Note that $\mathbf a = \mathbf 0$ is a permissible choice with the resulting constant $c$ being regarded as $\mathscr N(c,0)$, a (degenerate) normal random variable with mean $c$ and variance $0$. See the extensive discussion in the comments following this answer for more on this special case.

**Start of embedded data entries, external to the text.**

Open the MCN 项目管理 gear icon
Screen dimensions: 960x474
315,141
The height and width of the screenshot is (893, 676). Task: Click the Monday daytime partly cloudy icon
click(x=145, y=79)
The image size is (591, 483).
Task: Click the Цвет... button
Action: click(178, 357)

So, what about the normal random variables $\mathbf{aX}$ and $\mathbf{bX}$? First, to answer an issue raised by @Scott, note that $\mathbf X$ is the same random vector in both instances, and not two independent copies of $\mathbf X$ (which would be better denoted by different symbols such as $\mathbf X$ and $\mathbf Y$ or, better yet to emphasize their $X$ness, $\mathbf X^{(1)}$ and $\mathbf X^{(2)}$). So, with this put of the way, let us consider whether $\mathbf{aX}$ and $\mathbf{bX}$ are also MVN in addition to being just marginally normal as the above definition claims? Well, the defining property for MVN distributions (specialized to bivariate normal distributions in this instahce) says that $\displaystyle \left[\matrix{\mathbf{aX}\\\mathbf{bX} }\right]$ is MVN (more specifically bivariate normal) if and only if $$\alpha \mathbf{aX} + \beta \mathbf{bX} + \gamma = (\alpha \mathbf{a}){\mathbf X} + (\beta \mathbf{b})\mathbf{X} + \gamma = \big(\alpha \mathbf{a} + \beta \mathbf{b}\big)\mathbf{X} + \gamma$$ has a normal distribution, which it does from our assumption that $\mathbf X$ is MVN. What about Scott's feeling that we really ought to be looking at whether $\mathbf{aX}^{(1)}$ and $\mathbf{bX}^{(2)}$ (where $\mathbf X^{(1)}$ and $\mathbf X^{(2)}$ are two independent copies of $\mathbf X$) are MVN or not? Well, that case is trivial since $\mathbf{aX}^{(1)}$ and $\mathbf{bX}^{(2)}$ are independent normal random variables (and hence uncorrelated as the OP wants them to be), and that they are MVN follows directly from their independence and normality.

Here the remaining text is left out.